Ю. собственноручно вырезал это объявление и некоторое время веселил им на «кухоньке» друзей. Совпадения в этой жизни не так уж редки, однако во всяких совпадениях всегда второстепенные детали все-таки разнятся. Так, ялтинский Лев Николаевич отличался от яснополянского Льва Николаевича тем, что не Софья Андреевна его похоронила, а, наоборот, он Софью Андреевну. Второстепенными деталями отличался и дюссельдорфский Кашлев от московского Кашлева. В отличие от подобного же задержания в московской гостинице, когда на лице Кашлева была суровая месть пролетариата буржуазно-мещанским радостям, недоступным ему, теперь Кашлев улыбался улыбкой Молотова на Потсдамской конференции. Одет теперь Кашлев был в недорогой, но приличный костюм серого цвета. Светло-голубая рубашка повязана зеленым галстуком. Из верхнего карманчика пиджака торчит кончик зеленой, под цвет галстука, расчески. Кашлев лишь первые мгновения железной хваткой держал Ю. об руку, затем отпустил и железной хваткой пожал руку.

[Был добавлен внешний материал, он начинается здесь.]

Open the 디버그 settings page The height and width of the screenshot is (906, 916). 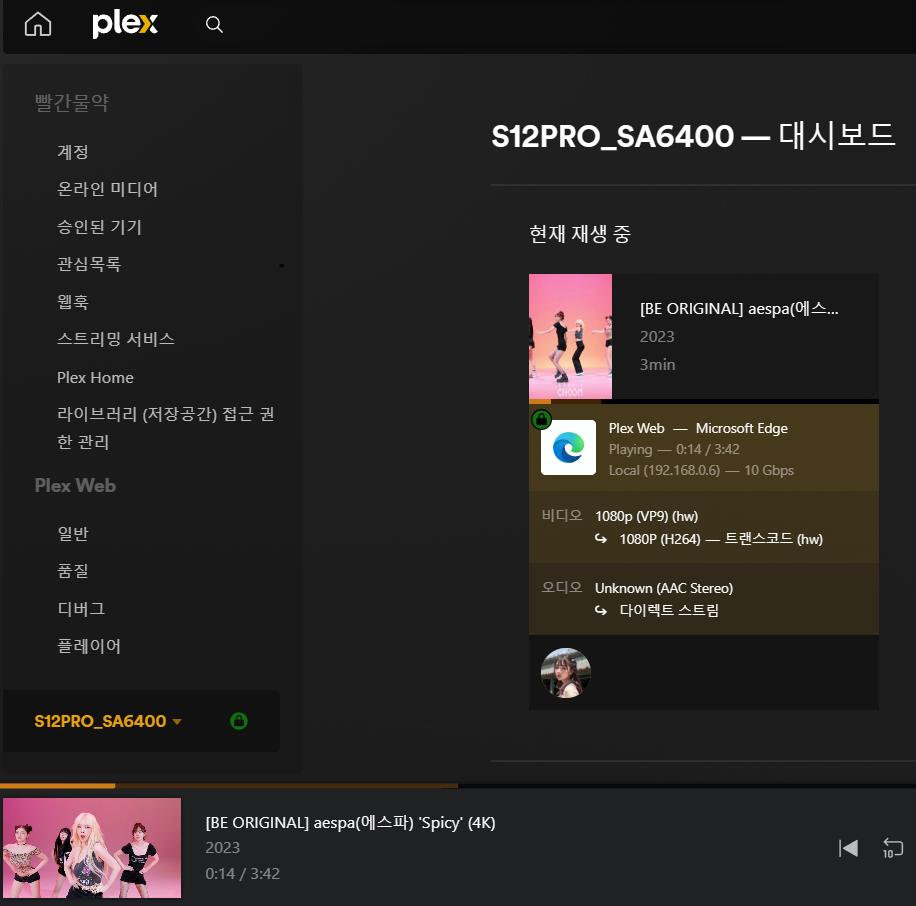[81, 608]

— Не ожидали? Я слышу, дойче с недойчами разговаривают, думаю, посмотрю соотечественника.
Кашлев уже несколько месяцев не звонил и не появлялся на «кухоньке», куда любил наведаться, выпить и закусить. Но это еще черт с ним. Главное, чего боялся Ю., — это чтоб кто-либо из приятелей не застал Кашлева. Поэтому Ю. придумывал разные причины, просил всех предварительно звонить.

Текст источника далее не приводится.